Inanna estaba desnuda y cabizbaja cuando penetró en el inframundo; en su descenso había sido humillada y desprovista de sus atributos, pero la ordalía aún no había concluido. Cuando se presento ante Ereshkigal, la reina del inframundo no se mostró complacida con la visita. Llena de ira y condena, Ereshkigal contempló a Inanna con los lúgubres ojos de la muerte y ésta cayó fulminada. Entonces colgaron el cuerpo de Inanna de un gancho, y tres días más tarde empezó a descomponerse y se convirtió en un montón de carne putrefacta.

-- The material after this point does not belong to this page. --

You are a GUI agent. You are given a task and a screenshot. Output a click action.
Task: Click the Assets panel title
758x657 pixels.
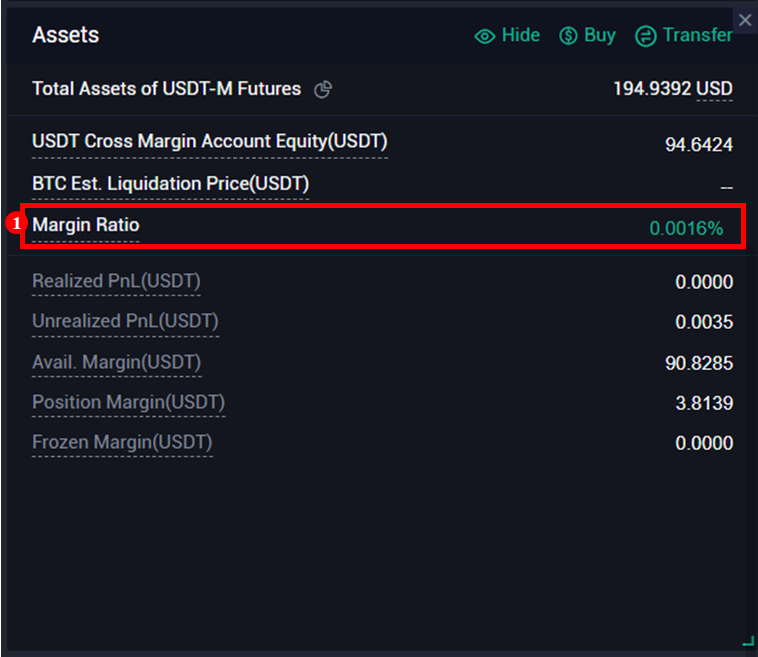click(65, 35)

Cuando Inanna partió para el inframundo, su leal amiga Ninshubur la acompañó hasta la primera puerta y recibió sus instrucciones. Tenía que esperar allí hasta que Inanna regresara, y si no lo hacía en los siguientes tres días con sus noches, su supervivencia dependería de ella. Ninshubur, la tercera mujer que aparece en la historia del descenso, se presenta como fiel servidora de Inanna, su escudera competente y digna de confianza, a un tiempo guerrera y general, mensajera y consejera. Ninshubur representa la tercera figura interna. Como en el mito, ésta necesita mostrarse activa para ayudar a quien inicia su descenso al inframundo.
Transcurridos tres días y tres noches, y como Inanna no regresaba —porque ahora yacía colgada de un gancho en el inframundo y se había convertido en un amasijo de carne en descomposición—, la leal Ninshubur siguió sus instrucciones meticulosamente. Para que todos se enteraran, elevó quejumbrosas, tocó el tambor en las asambleas y fue a pedir ayuda a los dioses primigenios. Se prosternó ante cada uno de ellos, diciendo: «No dejes que tu hija Inanna parezca en el inframundo». Los dos primeros dioses a los que acudió no quisieron que los apuros de Inanna les turbaran, y reaccionaron airados ante la sola petición de ayuda. El tercer dios se sintió afligido y confuso, quiso escuchar lo que le había ocurrido a Inanna y actuó de inmediato, de un modo curioso. Se limpió la parte inferior de las uñas y extrajo la mugre y las virutas, o lo que allí hubiera, y modeló dos pequeñas criaturas. Carecían de sexo y podían volar y atravesar, inadvertidas, las siete puertas, colándose por diminutas grietas; eran demasiado pequeñas como para ser descubiertas, acaso del tamaño de moscas. El dios entregó a una de ellas unas gotas de néctar de la vida; a la otra le dio unas migajas de ambrosía. Les advirtió de que encontrarían a Ereshkigal lamentando su dolor, «gritando como una mujer dando a luz», desnuda con los pechos descubiertos y el cabello enmarañado, y que debían responder compasivamente a esos lamentos.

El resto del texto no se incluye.